By a MetNews Staff Writer

 

A state prisoner who has earned the maximum amount of credit for good behavior under the Three-Strikes Law is eligible for a further reduction for “perform[ing] a heroic act in a life-threatening situation,” the state Supreme Court ruled yesterday.

Justice Ming Chin, writing for a unanimous court, said a divided panel in this district’s Div. Six erred in concluding that legislation would be required to permit any further reduction for a prisoner who has earned the 20 percent maximum “worktime” credits allowed by the Three-Strikes Law.

The high court overturned the denial of former inmate Ronald Young’s habeas corpus petition under Penal Code Sec. 2935. The section allows the Department of Corrections to reduce the sentence of an inmate by up to 12 months in unusual situations.

Young, who was subject to the 20 percent limitation because he was serving a second-strike sentence for burglary, asked for the reduction in 2001 after he performed the Heimlich maneuver and dislodged food from the airway of a prison employee.

The department concluded that it could not grant the request if the effect, after combining the reduction with worktime credits, would be to reduce the total sentence by more than 20 percent. The Div. Six majority agreed, “regretfully” holding that “[i]t would elevate form over substance to conclude that a reduction differs from a credit.”

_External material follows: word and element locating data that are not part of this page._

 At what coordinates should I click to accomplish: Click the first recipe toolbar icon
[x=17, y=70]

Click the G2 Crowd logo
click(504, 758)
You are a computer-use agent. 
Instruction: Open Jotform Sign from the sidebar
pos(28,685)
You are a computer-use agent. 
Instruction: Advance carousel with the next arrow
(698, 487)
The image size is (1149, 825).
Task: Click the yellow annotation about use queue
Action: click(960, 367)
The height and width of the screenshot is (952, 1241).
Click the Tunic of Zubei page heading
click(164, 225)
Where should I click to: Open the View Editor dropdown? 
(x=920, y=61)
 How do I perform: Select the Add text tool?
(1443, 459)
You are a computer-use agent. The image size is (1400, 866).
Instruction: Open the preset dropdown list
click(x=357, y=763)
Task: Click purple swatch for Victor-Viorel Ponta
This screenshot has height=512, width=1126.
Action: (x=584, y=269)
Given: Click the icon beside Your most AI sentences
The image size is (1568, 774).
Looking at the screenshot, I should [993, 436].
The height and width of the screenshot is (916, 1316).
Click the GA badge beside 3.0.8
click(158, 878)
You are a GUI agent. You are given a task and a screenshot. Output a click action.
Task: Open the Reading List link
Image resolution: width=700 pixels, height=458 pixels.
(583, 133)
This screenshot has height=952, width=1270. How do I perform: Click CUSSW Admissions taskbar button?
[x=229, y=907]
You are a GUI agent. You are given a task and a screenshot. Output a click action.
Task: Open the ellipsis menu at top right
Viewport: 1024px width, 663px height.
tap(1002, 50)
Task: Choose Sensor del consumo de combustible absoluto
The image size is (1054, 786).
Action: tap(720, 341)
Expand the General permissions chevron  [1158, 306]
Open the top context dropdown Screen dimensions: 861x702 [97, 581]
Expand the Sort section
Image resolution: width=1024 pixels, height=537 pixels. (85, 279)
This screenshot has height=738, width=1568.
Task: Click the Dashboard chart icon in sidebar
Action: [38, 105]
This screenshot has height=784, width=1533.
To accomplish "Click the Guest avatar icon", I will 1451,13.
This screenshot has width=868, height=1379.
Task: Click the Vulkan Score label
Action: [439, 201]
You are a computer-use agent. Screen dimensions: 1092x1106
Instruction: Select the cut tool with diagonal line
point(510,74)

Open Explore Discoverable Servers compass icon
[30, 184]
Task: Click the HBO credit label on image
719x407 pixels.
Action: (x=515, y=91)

But Chin said the distinction is a valid one.

He explained:

“The difference between a sentence reduction and a credit is not merely semantic in this context.  There is a qualitative difference between a sentence reduction based on a heroic act...and postsentence conduct credits....[Penal Code] Sections 2931 and 2933 [governing “good time” and worktime credits] serve to encourage a prisoner’s conformity to prison regulations and his participation in rehabilitative activities to facilitate reintegration into society....By working and not engaging in misconduct in prison, i.e., activities that generally affect only the prisoner himself, a prisoner may earn credits toward reducing his determinate sentence....Section 2935, however, is substantially different because it rewards a prisoner’s selfless act of heroism, which may save the life of another.  In this case, petitioner saved the life of his work supervisor when another prisoner refused to help.  As petitioner emphasizes, his heroic act in prison was particularly significant because other prisoners may have become hostile toward him for helping ‘the enemy,’ and prison guards could have misconstrued petitioner’s actions as attacking rather than saving the supervisor. “

Young has already been released on parole. But he may be eligible for a reduction in the length of parole based on the high court’s ruling, Chin noted.

The case was argued by David H. Goodwin of Los Angeles for Young and Deputy Attorney General Heather Bushman for the state.

The case is In re Young, 04 S.O.S. 1928.